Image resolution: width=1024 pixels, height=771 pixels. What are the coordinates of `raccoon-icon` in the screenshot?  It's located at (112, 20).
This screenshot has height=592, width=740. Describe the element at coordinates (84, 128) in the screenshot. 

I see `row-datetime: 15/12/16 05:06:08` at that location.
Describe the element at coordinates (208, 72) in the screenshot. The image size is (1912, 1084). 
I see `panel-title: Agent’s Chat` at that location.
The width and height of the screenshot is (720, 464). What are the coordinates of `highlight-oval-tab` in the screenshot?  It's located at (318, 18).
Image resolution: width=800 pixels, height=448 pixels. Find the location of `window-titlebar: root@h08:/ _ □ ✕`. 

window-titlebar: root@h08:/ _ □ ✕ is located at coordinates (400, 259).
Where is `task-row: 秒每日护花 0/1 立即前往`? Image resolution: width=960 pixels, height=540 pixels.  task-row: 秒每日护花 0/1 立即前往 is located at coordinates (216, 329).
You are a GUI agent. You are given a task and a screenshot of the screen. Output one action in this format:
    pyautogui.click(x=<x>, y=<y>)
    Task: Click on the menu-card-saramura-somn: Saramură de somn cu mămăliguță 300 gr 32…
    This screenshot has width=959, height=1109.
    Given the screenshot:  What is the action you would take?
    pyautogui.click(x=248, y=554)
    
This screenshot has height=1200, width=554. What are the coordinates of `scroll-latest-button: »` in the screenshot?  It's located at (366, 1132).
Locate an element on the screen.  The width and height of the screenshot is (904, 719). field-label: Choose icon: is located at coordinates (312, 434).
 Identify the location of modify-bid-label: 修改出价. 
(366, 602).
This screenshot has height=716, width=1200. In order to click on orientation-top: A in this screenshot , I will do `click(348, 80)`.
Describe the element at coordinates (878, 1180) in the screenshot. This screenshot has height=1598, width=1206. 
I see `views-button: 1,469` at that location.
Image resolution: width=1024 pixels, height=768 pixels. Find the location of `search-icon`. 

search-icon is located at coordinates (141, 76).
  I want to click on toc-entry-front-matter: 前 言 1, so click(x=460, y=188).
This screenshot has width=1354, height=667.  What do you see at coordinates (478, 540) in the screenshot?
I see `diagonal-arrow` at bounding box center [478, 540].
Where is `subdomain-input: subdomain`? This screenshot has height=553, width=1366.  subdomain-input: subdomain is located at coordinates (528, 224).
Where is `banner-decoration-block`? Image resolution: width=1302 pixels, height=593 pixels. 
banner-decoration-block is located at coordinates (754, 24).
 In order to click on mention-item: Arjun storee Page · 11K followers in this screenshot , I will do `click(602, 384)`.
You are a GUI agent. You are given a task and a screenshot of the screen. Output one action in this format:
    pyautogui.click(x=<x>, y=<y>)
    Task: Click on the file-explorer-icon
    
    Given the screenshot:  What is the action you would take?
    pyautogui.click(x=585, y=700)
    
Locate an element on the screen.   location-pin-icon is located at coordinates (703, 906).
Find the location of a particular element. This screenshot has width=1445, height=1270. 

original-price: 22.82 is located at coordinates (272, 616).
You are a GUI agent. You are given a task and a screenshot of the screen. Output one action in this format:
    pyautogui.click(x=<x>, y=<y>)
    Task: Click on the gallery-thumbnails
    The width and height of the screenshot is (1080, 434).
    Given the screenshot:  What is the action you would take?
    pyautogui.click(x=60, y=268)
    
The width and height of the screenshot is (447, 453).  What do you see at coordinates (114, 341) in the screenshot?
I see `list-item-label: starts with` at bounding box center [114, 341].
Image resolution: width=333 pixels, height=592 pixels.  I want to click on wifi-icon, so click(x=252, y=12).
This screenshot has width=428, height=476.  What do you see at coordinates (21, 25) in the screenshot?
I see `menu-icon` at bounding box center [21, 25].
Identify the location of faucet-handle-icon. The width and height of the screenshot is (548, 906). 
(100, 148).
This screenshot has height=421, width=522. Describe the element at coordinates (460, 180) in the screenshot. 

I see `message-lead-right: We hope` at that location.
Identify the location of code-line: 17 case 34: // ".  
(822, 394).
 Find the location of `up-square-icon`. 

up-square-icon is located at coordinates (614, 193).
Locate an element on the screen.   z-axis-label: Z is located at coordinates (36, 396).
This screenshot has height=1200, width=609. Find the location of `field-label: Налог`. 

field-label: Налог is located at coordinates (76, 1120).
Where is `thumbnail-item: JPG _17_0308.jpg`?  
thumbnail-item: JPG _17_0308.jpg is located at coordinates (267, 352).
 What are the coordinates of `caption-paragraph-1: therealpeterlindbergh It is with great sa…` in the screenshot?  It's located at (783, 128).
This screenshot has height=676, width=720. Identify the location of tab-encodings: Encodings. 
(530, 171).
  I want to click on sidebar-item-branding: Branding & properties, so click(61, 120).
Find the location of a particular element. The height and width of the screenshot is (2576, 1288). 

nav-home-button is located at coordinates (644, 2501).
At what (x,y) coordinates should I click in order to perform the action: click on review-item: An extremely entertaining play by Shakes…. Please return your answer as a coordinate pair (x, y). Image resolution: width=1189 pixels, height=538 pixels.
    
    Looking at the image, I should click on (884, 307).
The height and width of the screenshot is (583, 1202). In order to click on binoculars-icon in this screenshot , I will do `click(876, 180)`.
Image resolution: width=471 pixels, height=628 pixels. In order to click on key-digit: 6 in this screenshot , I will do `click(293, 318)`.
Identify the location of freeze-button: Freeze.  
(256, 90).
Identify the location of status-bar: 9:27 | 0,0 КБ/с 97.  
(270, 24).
=-=-=-=-=
▶ **Problem details**:
Reproduce all of the data above, replacing "binoculars-icon" with "magnifier-icon" and leaving everything else unchanged.

▶ **Your solution**:
Image resolution: width=1024 pixels, height=771 pixels. What are the coordinates of `raccoon-icon` in the screenshot?  It's located at (112, 20).
This screenshot has height=592, width=740. Describe the element at coordinates (84, 128) in the screenshot. 

I see `row-datetime: 15/12/16 05:06:08` at that location.
Describe the element at coordinates (208, 72) in the screenshot. The image size is (1912, 1084). 
I see `panel-title: Agent’s Chat` at that location.
The width and height of the screenshot is (720, 464). What are the coordinates of `highlight-oval-tab` in the screenshot?  It's located at (318, 18).
Image resolution: width=800 pixels, height=448 pixels. Find the location of `window-titlebar: root@h08:/ _ □ ✕`. 

window-titlebar: root@h08:/ _ □ ✕ is located at coordinates (400, 259).
Where is `task-row: 秒每日护花 0/1 立即前往`? Image resolution: width=960 pixels, height=540 pixels.  task-row: 秒每日护花 0/1 立即前往 is located at coordinates (216, 329).
You are a GUI agent. You are given a task and a screenshot of the screen. Output one action in this format:
    pyautogui.click(x=<x>, y=<y>)
    Task: Click on the menu-card-saramura-somn: Saramură de somn cu mămăliguță 300 gr 32…
    This screenshot has width=959, height=1109.
    Given the screenshot:  What is the action you would take?
    pyautogui.click(x=248, y=554)
    
This screenshot has height=1200, width=554. What are the coordinates of `scroll-latest-button: »` in the screenshot?  It's located at (366, 1132).
Locate an element on the screen.  The width and height of the screenshot is (904, 719). field-label: Choose icon: is located at coordinates (312, 434).
 Identify the location of modify-bid-label: 修改出价. 
(366, 602).
This screenshot has height=716, width=1200. In order to click on orientation-top: A in this screenshot , I will do `click(348, 80)`.
Describe the element at coordinates (878, 1180) in the screenshot. This screenshot has height=1598, width=1206. 
I see `views-button: 1,469` at that location.
Image resolution: width=1024 pixels, height=768 pixels. Find the location of `search-icon`. 

search-icon is located at coordinates (141, 76).
  I want to click on toc-entry-front-matter: 前 言 1, so click(x=460, y=188).
This screenshot has width=1354, height=667.  What do you see at coordinates (478, 540) in the screenshot?
I see `diagonal-arrow` at bounding box center [478, 540].
Where is `subdomain-input: subdomain`? This screenshot has height=553, width=1366.  subdomain-input: subdomain is located at coordinates (528, 224).
Where is `banner-decoration-block`? Image resolution: width=1302 pixels, height=593 pixels. 
banner-decoration-block is located at coordinates (754, 24).
 In order to click on mention-item: Arjun storee Page · 11K followers in this screenshot , I will do `click(602, 384)`.
You are a GUI agent. You are given a task and a screenshot of the screen. Output one action in this format:
    pyautogui.click(x=<x>, y=<y>)
    Task: Click on the file-explorer-icon
    
    Given the screenshot:  What is the action you would take?
    pyautogui.click(x=585, y=700)
    
Locate an element on the screen.   location-pin-icon is located at coordinates (703, 906).
Find the location of a particular element. This screenshot has width=1445, height=1270. 

original-price: 22.82 is located at coordinates (272, 616).
You are a GUI agent. You are given a task and a screenshot of the screen. Output one action in this format:
    pyautogui.click(x=<x>, y=<y>)
    Task: Click on the gallery-thumbnails
    The width and height of the screenshot is (1080, 434).
    Given the screenshot:  What is the action you would take?
    pyautogui.click(x=60, y=268)
    
The width and height of the screenshot is (447, 453).  What do you see at coordinates (114, 341) in the screenshot?
I see `list-item-label: starts with` at bounding box center [114, 341].
Image resolution: width=333 pixels, height=592 pixels.  I want to click on wifi-icon, so click(x=252, y=12).
This screenshot has width=428, height=476.  What do you see at coordinates (21, 25) in the screenshot?
I see `menu-icon` at bounding box center [21, 25].
Identify the location of faucet-handle-icon. The width and height of the screenshot is (548, 906). 
(100, 148).
This screenshot has height=421, width=522. Describe the element at coordinates (460, 180) in the screenshot. 

I see `message-lead-right: We hope` at that location.
Identify the location of code-line: 17 case 34: // ".  
(822, 394).
 Find the location of `up-square-icon`. 

up-square-icon is located at coordinates (614, 193).
Locate an element on the screen.   z-axis-label: Z is located at coordinates (36, 396).
This screenshot has height=1200, width=609. Find the location of `field-label: Налог`. 

field-label: Налог is located at coordinates (76, 1120).
Where is `thumbnail-item: JPG _17_0308.jpg`?  
thumbnail-item: JPG _17_0308.jpg is located at coordinates (267, 352).
 What are the coordinates of `caption-paragraph-1: therealpeterlindbergh It is with great sa…` in the screenshot?  It's located at (783, 128).
This screenshot has height=676, width=720. Identify the location of tab-encodings: Encodings. 
(530, 171).
  I want to click on sidebar-item-branding: Branding & properties, so click(61, 120).
Find the location of a particular element. The height and width of the screenshot is (2576, 1288). 

nav-home-button is located at coordinates (644, 2501).
At what (x,y) coordinates should I click in order to perform the action: click on review-item: An extremely entertaining play by Shakes…. Please return your answer as a coordinate pair (x, y). Image resolution: width=1189 pixels, height=538 pixels.
    
    Looking at the image, I should click on (884, 307).
The height and width of the screenshot is (583, 1202). In order to click on magnifier-icon in this screenshot , I will do `click(876, 180)`.
Image resolution: width=471 pixels, height=628 pixels. In order to click on key-digit: 6 in this screenshot , I will do `click(293, 318)`.
Identify the location of freeze-button: Freeze.  
(256, 90).
Identify the location of status-bar: 9:27 | 0,0 КБ/с 97.  
(270, 24).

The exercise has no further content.